Is Augmented Reality the Next Frontier in Flight Training?

AirForce magazine recently ran an article entitled “Is Augmented Reality the Next Frontier in Flight Training?” An Air Force-backed augmented-reality company plans to demonstrate airborne technology in November that it says could do away with Red Air flight training.

Red 6 Aerospace’s software simulates enemies that pilots can fight during live flights. Rather than hooking up users to a closed, indoor system, the simulation works outside and adjusts as the user moves, according to creator Dan Robinson. He argues the invention can stop the Air Force’s dependence on expensive, traditional simulators and adversary air contracts while freeing up its aggressor pilots for missions other than Red Air.

Whereas virtual reality creates an entirely new world around you, augmented reality adds images to your regular surroundings that aren’t there in real life—for instance, showing an aircraft against the actual sky instead of creating both the airplane and the sky.

“We can simulate any near-peer adversary, which we are absolutely unable to do right now,” said Robinson, a former United Kingdom Royal Air Force pilot. “My vision is taking this technology to a point where we should never have to physically put another Red Air adversary, i.e., a real aeroplane, in the sky to provide Red Air again.”

The Air Force is increasingly trying to integrate AR and VR into regimens from maintenance to training to mission planning to operations. It argues airmen learn quickly through digital methods that are more responsive and require fewer traditional resources like instructors and certain equipment.

Air Education and Training Command’s Pilot Training Next initiative is helping spearhead that effort, as is AFWERX, the Air Force’s organization that helps find and foster new technologies, largely from commercial industry. Red 6, which launched in January 2018, holds a Small Business Innovation Research contract with the Air Force and is partnering with Air Combat Command’s Training Support Squadron, the service said. The company also secured $2.4 million in its first round of seed funding earlier this year, according to the Los Angeles Business Journal.

Red 6 demonstrated its AR simulation on the ground in February for the Air Force Test Pilot School, Air Combat Command, Air Force Research Laboratory, AFWERX, AETC, and others, in an aircraft the company built, Robinson said. The event was successful, he said. A second demo is planned for next month.

Robinson said the company has already started vetting its AR in the air. The Air Force, Navy, and Royal Air Force, as well as aerospace companies and investors, are slated to attend the demo, he said.

As the service looks toward AR and VR, the military acknowledges there’s more to learn about the software.

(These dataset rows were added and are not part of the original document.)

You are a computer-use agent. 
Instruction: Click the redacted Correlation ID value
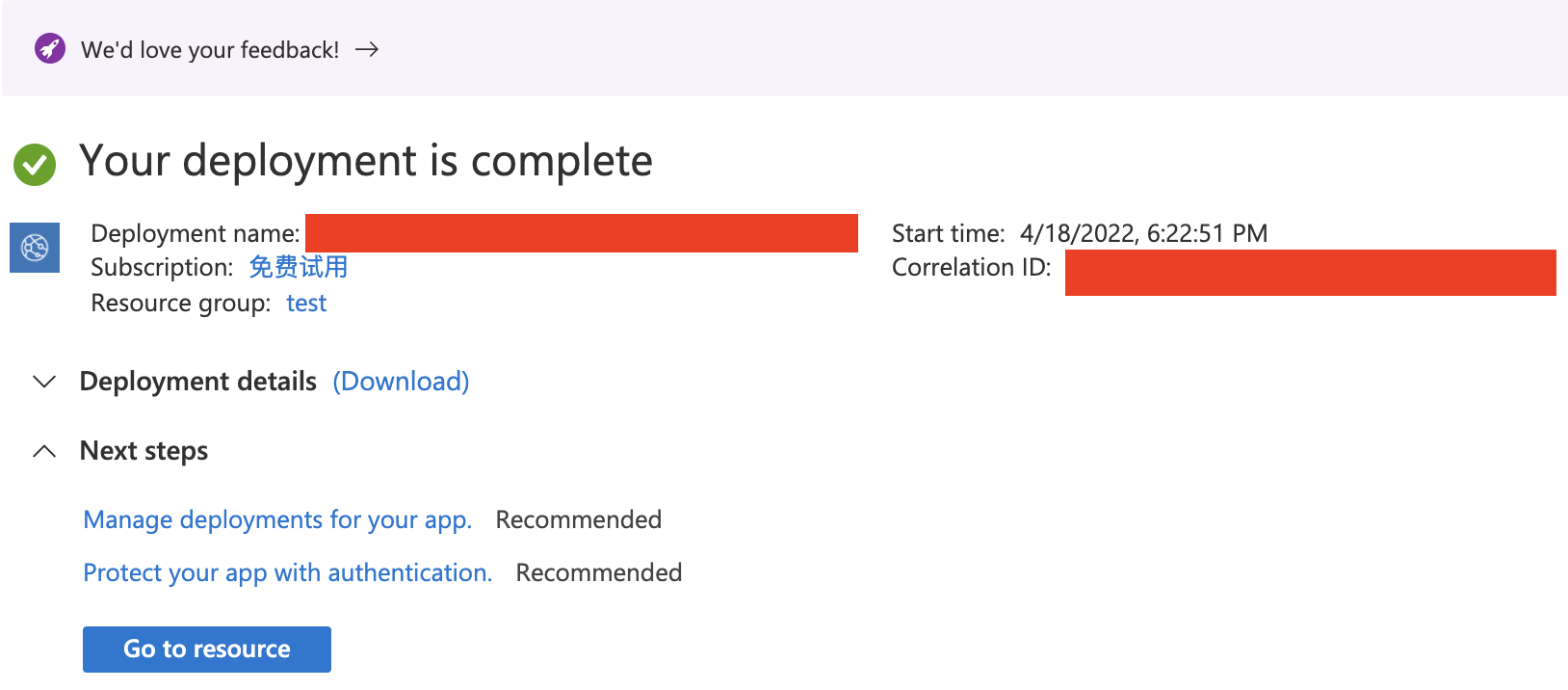tap(1310, 273)
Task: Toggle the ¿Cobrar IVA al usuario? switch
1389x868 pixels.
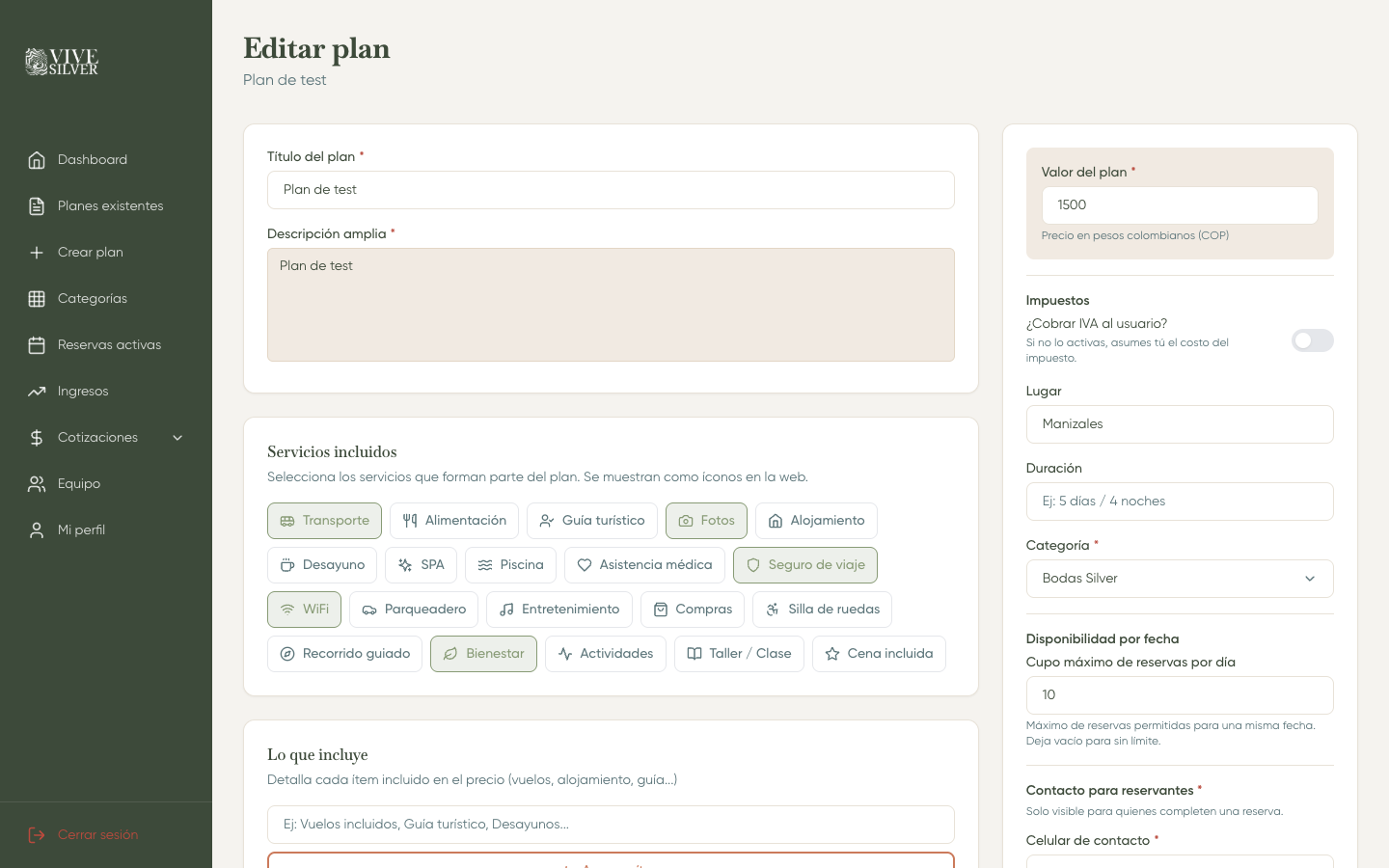Action: tap(1313, 340)
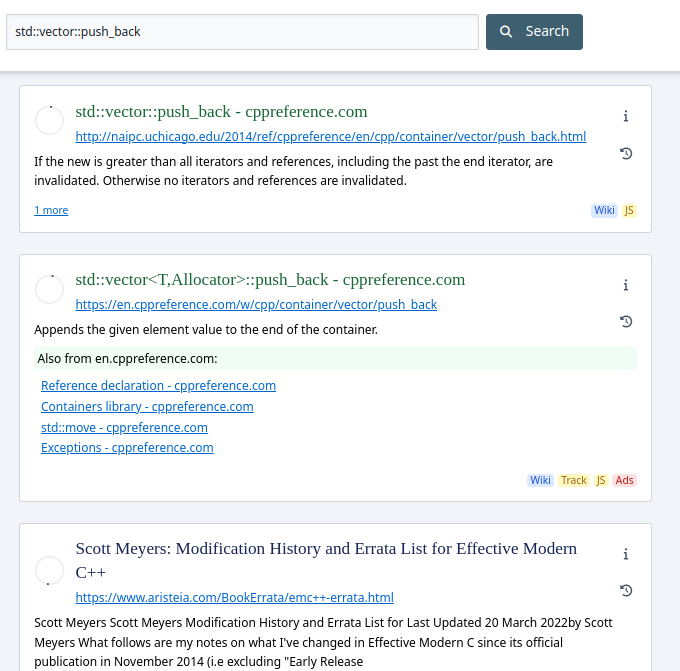Focus the search query input field
The image size is (680, 671).
click(x=242, y=32)
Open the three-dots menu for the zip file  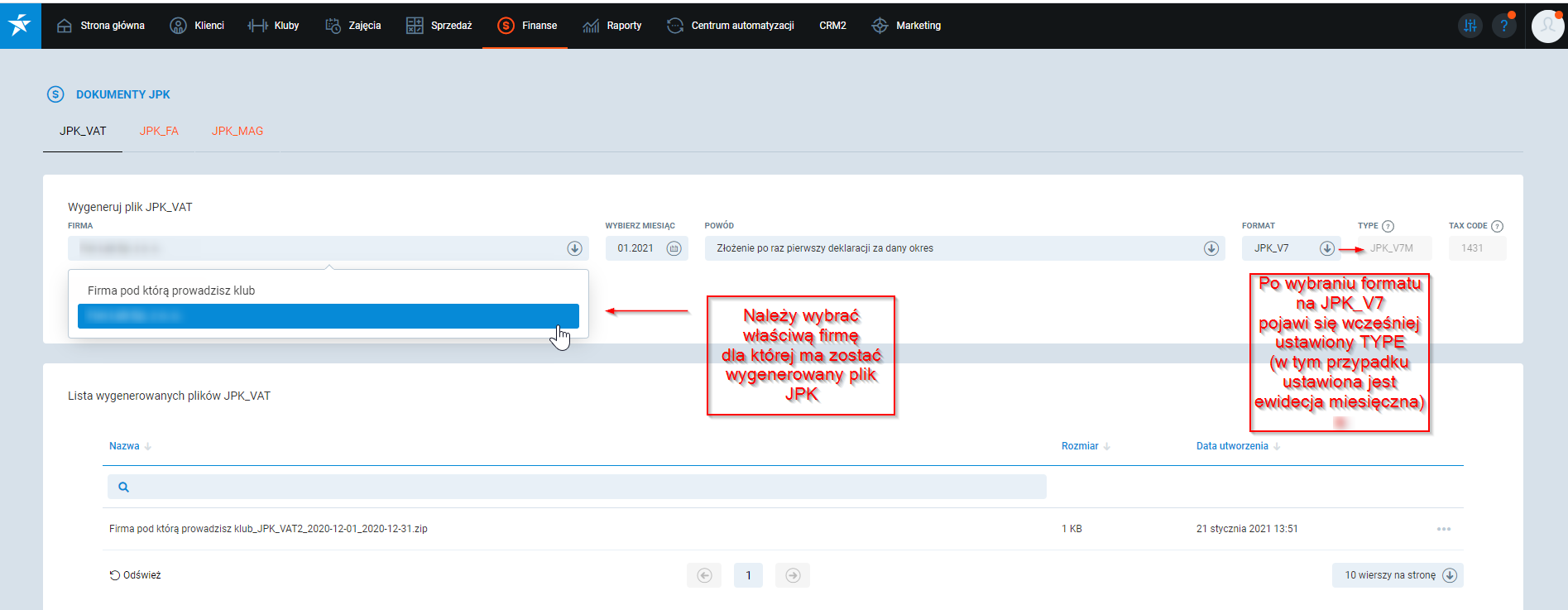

In March, an Air Force Institute of Technology study focused on using AR for maintenance pointed out that the technology may need a wireless network connection, that the technology can mildly disorient users, and that simple tasks can become more difficult in the virtual world.

Although AR can be beneficial overall, the study said, the Air Force’s infrastructure security “may hinder full integration.”

The service needs to understand the technology’s expected benefits and implications outside of the limited uses that have already been studied, the report stated. Others in the Air Force expect that the service, driven by younger airmen rising through its ranks, will embrace AR as “digital natives.”

“If the Air Force fully implements VR/AR into its flight training processes, the students could have virtual hands-on experience much earlier in their careers, which could bridge the training-to-experience gap challenge that the Air Force now faces,” the service said in a January release.